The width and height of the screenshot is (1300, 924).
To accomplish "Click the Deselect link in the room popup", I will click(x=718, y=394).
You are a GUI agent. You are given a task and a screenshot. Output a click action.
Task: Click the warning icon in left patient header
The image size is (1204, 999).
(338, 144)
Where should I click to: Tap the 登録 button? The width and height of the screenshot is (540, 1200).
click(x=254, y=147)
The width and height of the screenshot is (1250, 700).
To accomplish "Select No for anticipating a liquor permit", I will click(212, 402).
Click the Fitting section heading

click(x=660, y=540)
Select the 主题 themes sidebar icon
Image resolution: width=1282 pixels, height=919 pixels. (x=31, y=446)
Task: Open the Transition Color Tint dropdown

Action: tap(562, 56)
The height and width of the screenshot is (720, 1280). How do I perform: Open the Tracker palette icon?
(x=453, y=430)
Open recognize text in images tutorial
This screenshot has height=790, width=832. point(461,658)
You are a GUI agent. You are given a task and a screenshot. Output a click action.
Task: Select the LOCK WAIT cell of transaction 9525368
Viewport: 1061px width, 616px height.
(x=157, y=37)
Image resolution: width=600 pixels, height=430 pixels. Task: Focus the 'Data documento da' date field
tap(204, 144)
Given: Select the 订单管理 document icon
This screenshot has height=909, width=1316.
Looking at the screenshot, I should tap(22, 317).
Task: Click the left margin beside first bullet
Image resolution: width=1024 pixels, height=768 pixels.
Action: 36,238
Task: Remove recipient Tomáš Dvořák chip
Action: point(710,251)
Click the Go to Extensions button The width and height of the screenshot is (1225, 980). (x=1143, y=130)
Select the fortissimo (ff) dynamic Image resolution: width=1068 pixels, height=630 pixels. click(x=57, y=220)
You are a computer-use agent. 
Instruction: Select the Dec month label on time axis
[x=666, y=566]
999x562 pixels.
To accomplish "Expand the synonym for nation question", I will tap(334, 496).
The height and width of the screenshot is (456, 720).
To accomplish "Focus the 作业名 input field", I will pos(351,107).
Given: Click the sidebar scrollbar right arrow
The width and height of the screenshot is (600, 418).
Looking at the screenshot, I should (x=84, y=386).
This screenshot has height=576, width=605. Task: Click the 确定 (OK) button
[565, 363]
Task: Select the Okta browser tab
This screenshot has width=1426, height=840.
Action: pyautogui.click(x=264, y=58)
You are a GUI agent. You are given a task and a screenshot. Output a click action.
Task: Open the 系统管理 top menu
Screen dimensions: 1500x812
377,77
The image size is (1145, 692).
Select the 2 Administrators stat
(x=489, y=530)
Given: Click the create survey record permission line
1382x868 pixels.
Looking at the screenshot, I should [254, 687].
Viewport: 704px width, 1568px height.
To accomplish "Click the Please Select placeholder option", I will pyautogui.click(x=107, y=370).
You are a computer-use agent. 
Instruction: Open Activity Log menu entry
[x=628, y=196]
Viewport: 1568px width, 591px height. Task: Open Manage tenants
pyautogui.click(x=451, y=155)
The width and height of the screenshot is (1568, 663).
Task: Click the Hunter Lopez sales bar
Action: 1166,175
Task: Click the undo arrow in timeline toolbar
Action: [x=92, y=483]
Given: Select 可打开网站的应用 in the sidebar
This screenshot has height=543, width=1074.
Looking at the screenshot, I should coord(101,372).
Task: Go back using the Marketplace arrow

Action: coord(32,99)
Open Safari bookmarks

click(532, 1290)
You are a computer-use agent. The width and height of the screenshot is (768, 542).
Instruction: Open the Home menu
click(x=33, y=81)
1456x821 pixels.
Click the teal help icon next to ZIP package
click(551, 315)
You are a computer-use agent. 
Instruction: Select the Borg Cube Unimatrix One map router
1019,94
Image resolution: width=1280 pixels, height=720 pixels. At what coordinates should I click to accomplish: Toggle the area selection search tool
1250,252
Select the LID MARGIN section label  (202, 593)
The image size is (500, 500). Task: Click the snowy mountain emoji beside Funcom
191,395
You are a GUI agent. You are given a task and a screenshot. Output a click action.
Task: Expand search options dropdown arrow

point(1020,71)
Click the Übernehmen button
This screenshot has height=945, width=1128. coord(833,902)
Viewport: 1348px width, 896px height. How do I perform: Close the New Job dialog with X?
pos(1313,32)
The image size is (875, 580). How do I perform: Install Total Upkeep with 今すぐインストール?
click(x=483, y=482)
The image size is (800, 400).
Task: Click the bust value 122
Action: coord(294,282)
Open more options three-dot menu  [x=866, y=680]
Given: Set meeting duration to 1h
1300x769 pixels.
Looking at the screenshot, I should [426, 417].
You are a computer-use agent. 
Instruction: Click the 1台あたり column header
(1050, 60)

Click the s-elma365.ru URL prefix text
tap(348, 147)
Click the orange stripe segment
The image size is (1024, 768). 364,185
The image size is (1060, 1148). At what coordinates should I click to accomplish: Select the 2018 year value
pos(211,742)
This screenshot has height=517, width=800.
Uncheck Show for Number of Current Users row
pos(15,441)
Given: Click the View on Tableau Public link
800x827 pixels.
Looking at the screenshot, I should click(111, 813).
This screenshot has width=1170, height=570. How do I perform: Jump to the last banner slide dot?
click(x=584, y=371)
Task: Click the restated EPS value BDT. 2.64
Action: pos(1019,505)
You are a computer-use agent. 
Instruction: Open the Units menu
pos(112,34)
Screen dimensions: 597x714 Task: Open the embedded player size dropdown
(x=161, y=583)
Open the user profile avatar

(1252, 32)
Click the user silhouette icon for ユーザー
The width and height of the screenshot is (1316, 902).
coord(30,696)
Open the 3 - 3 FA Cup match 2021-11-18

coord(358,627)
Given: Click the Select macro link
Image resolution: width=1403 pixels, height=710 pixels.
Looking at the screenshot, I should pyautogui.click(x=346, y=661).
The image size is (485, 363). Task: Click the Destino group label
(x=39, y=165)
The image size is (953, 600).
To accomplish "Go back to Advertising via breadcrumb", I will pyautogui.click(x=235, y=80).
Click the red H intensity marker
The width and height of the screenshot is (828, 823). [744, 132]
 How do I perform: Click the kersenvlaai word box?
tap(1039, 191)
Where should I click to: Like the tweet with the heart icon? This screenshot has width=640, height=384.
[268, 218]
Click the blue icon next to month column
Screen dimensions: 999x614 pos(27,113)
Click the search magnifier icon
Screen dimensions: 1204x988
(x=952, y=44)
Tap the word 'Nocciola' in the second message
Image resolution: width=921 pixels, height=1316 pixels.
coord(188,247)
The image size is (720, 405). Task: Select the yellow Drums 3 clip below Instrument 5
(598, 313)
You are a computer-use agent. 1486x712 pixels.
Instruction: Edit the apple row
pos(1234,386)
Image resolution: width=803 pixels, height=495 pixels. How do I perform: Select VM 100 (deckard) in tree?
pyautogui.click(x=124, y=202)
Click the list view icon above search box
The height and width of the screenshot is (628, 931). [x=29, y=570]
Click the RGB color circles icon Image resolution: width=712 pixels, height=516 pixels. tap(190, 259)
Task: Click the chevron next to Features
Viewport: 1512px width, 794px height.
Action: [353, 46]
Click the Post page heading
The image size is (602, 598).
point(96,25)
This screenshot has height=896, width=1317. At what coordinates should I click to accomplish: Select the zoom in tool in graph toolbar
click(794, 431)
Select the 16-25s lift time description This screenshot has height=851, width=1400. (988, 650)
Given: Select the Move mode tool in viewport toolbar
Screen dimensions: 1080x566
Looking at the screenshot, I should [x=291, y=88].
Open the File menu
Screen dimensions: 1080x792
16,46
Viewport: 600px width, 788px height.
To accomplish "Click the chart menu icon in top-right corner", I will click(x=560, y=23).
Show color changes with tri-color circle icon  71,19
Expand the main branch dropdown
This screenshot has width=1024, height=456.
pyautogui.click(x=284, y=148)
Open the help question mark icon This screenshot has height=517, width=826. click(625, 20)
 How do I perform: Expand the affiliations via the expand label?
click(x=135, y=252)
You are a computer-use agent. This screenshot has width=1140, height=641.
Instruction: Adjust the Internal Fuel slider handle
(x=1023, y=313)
------------
_Exercise_. Begin at the line that has "Task: Click the warning" in the entries above; stop after the line that has "Given: Click the sidebar". Transcribe exactly those lines and no others.

_Solution below_.
Task: Click the warning icon in left patient header
The image size is (1204, 999).
(338, 144)
Where should I click to: Tap the 登録 button? The width and height of the screenshot is (540, 1200).
click(x=254, y=147)
The width and height of the screenshot is (1250, 700).
To accomplish "Select No for anticipating a liquor permit", I will click(212, 402).
Click the Fitting section heading

click(x=660, y=540)
Select the 主题 themes sidebar icon
Image resolution: width=1282 pixels, height=919 pixels. (x=31, y=446)
Task: Open the Transition Color Tint dropdown

Action: tap(562, 56)
The height and width of the screenshot is (720, 1280). How do I perform: Open the Tracker palette icon?
(x=453, y=430)
Open recognize text in images tutorial
This screenshot has height=790, width=832. point(461,658)
You are a GUI agent. You are given a task and a screenshot. Output a click action.
Task: Select the LOCK WAIT cell of transaction 9525368
Viewport: 1061px width, 616px height.
(x=157, y=37)
Image resolution: width=600 pixels, height=430 pixels. Task: Focus the 'Data documento da' date field
tap(204, 144)
Given: Select the 订单管理 document icon
This screenshot has height=909, width=1316.
Looking at the screenshot, I should tap(22, 317).
Task: Click the left margin beside first bullet
Image resolution: width=1024 pixels, height=768 pixels.
Action: 36,238
Task: Remove recipient Tomáš Dvořák chip
Action: point(710,251)
Click the Go to Extensions button The width and height of the screenshot is (1225, 980). (x=1143, y=130)
Select the fortissimo (ff) dynamic Image resolution: width=1068 pixels, height=630 pixels. click(x=57, y=220)
You are a computer-use agent. 
Instruction: Select the Dec month label on time axis
[x=666, y=566]
999x562 pixels.
To accomplish "Expand the synonym for nation question", I will tap(334, 496).
The height and width of the screenshot is (456, 720).
To accomplish "Focus the 作业名 input field", I will pos(351,107).
Given: Click the sidebar scrollbar right arrow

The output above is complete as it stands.